Где-то вдали уже алело и наливалось оранжевым. Спокойное низкое солнце: Ка́ран огорчало, что она не могла видеть, как оно улиткой сползёт за горизонт, оставив город наедине с густыми сизыми сумерками. Яркий цвет, разлитый в бело-голубых волнах кучерявого, похоже решившего не уступать плещущемуся под ним морю, неба - пожалуй единственное, что откликалось, хотя и приглушенно, у неё внутри. Ка́ран теперь казалось, что зима никогда не закончится, что нависающие из дымки серые церковные арки с уходившими вглубь ступенчатыми оконными нишами, проплывавшие по левую руку - это всё, что обрамляет в это мгновение её жизнь и будет обрамлять до самого её конца, а плотный шерстяной костюм, как и сейчас, всегда будет сковывать движения и мешать дыханию. Куцый пейзаж словно обглоданного Лангелиние оказался финальным аккордом печальных метаний её души.
"Ужасно хочу весны, наконец-то весны", - долгожданным раскатом взорвалось среди роя её однотонных мыслей, но столь же желанного дождя и запаха по-летнему сырой, взбитой падающими каплями земли не последовало. Сколько же еще ждать буйства красок первых цветов? Где же теперь те стройные палочки гладиолусов? А как же приятно окунать пальцы в россыпи флоксов, от чего запах пыльцы и нектара еще долго не сходит с рук! Эти страсти, по-своему животные, возбуждали в Ка́ран отголоски какой-то другой давно исчезнувшей жизни, берущей начало где-то в раннем детстве, когда в восторг приводили одни только одинокие фиолетовые колокольчики полевого вьюнка, а трепет дикого птенца, изо всех сил вырывающегося из рук, дарил нечто неописуемое, боровшееся при этом со страхом навредить бедняге и от того тут же его выпустить. Терпкий запах моря не давал окончательно умереть всем этим воспоминаниям, и вероятно, именно от этого Ка́ран так любила его.

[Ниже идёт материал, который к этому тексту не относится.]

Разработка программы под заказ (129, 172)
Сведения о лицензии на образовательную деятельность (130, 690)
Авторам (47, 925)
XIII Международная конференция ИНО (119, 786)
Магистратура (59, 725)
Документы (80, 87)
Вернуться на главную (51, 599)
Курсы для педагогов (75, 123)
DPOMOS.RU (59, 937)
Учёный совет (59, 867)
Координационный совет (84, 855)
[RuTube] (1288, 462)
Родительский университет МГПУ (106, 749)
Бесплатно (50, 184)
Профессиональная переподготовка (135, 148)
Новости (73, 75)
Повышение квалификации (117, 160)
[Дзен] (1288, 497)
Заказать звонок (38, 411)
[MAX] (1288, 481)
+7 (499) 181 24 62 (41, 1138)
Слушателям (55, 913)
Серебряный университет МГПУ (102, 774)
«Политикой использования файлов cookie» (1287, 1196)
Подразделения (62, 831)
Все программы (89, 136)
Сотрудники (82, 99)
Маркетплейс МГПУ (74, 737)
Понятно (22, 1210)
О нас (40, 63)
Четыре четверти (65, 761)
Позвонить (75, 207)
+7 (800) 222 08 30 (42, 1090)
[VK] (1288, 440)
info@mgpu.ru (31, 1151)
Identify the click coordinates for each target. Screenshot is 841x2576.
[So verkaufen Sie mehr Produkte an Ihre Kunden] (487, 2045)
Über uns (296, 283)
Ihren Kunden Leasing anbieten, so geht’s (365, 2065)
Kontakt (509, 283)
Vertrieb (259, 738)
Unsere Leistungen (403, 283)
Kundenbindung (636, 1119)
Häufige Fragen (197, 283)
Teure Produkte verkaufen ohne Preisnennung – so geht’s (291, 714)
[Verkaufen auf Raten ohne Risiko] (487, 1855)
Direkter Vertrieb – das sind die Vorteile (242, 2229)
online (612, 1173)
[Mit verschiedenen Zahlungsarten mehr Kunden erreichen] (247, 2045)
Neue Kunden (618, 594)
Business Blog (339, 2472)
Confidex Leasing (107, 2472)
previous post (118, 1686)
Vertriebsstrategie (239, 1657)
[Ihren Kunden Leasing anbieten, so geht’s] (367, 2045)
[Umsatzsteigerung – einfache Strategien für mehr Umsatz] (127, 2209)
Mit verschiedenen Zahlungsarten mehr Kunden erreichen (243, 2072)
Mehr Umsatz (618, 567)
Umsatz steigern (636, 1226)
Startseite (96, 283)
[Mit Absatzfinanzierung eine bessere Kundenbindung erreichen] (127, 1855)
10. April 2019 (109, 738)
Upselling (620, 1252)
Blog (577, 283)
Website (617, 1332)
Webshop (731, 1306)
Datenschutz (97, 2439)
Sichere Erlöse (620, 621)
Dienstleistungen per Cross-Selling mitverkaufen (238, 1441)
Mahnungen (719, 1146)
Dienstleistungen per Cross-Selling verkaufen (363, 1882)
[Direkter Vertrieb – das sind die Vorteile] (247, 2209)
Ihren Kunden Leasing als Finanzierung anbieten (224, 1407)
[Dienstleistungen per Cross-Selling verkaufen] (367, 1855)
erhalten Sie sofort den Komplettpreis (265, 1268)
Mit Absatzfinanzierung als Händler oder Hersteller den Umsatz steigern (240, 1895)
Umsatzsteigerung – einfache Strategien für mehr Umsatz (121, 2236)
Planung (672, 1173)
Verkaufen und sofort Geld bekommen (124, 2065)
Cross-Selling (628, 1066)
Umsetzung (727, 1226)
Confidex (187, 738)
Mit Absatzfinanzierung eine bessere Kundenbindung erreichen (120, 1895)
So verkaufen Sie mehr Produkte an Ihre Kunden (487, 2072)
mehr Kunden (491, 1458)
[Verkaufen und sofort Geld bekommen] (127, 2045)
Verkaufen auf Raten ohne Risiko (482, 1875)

Море тоже пахло жизнью. Ещё одной жизнью, всегда готовой полакомиться тобой, что называется, за обе щёки, стоило лишь чуть-чуть зазеваться - жизнью которой заполнена каждая его капля, умирающей и тут же перерождающейся вновь и вновь. Наверно, жизнь, совсем отделённая от смерти, могла бы пахнуть гораздо лучше, но какой была бы душа Ка́ран, не будь совсем этого запаха, которому не суждено исчезнуть даже тогда, когда на море некому будет смотреть кроме вечно голодных чаек? Хотя, тогда море наверняка будет совсем другим. Впрочем, и сейчас всё кажется уже совсем не таким, каким казалось, казалось бы, вот-вот совсем уж недавно. Каким-то невероятным образом плесень и мох на разбросанных по берегу валунах разрастались в причудливую мозаику, и, пожалуй, лишь индийские ковры могли сравниться с нею по затейливости.
Выпрыгнув из-за бордюра, навстречу Ка́ран направилась чёрная кошка, отмеченная излучиной золотисто-белой шерсти на лбу. Поравнявшись, кошка кокетливо потёрлась ухом об её щиколотку и вопросительно задрала морду, но так и не получив никакого ответа, разочарованно фыркнула и отправилась дальше. Её примеру последовала ещё одна такая же, затем ещё одна, и ещё. "Наверно, это копи-кошка", подумала Ка́ран.
Мысли о том, что одного лишь ощущения неровностей базальта или свежести ветра достаточно, чтобы принести счастье в типичную ныне жизнь, жизнь состоящую более чем на добрую половину из таблиц, цифр и точек в них, никак не хотели вылетать из головы и даже немного пугали. Неужели счастье настолько просто, и его не заменить одними лишь текселями и полигонами, падающими прямо на сетчатку, по чему все давно почему-то сходят с ума? Кто бы об этом знал?
‐ Наверно эти ваши, с поперечным хвостом, - Ка́ран услышала странный едва различимый голос со стороны бордюра, - только посмотрите на них, разве по этим вечно довольным мордам скажешь, что они несчастны? А те мохнатые бродяги только и клянчат пожрать. Они наверняка на вас обиделись.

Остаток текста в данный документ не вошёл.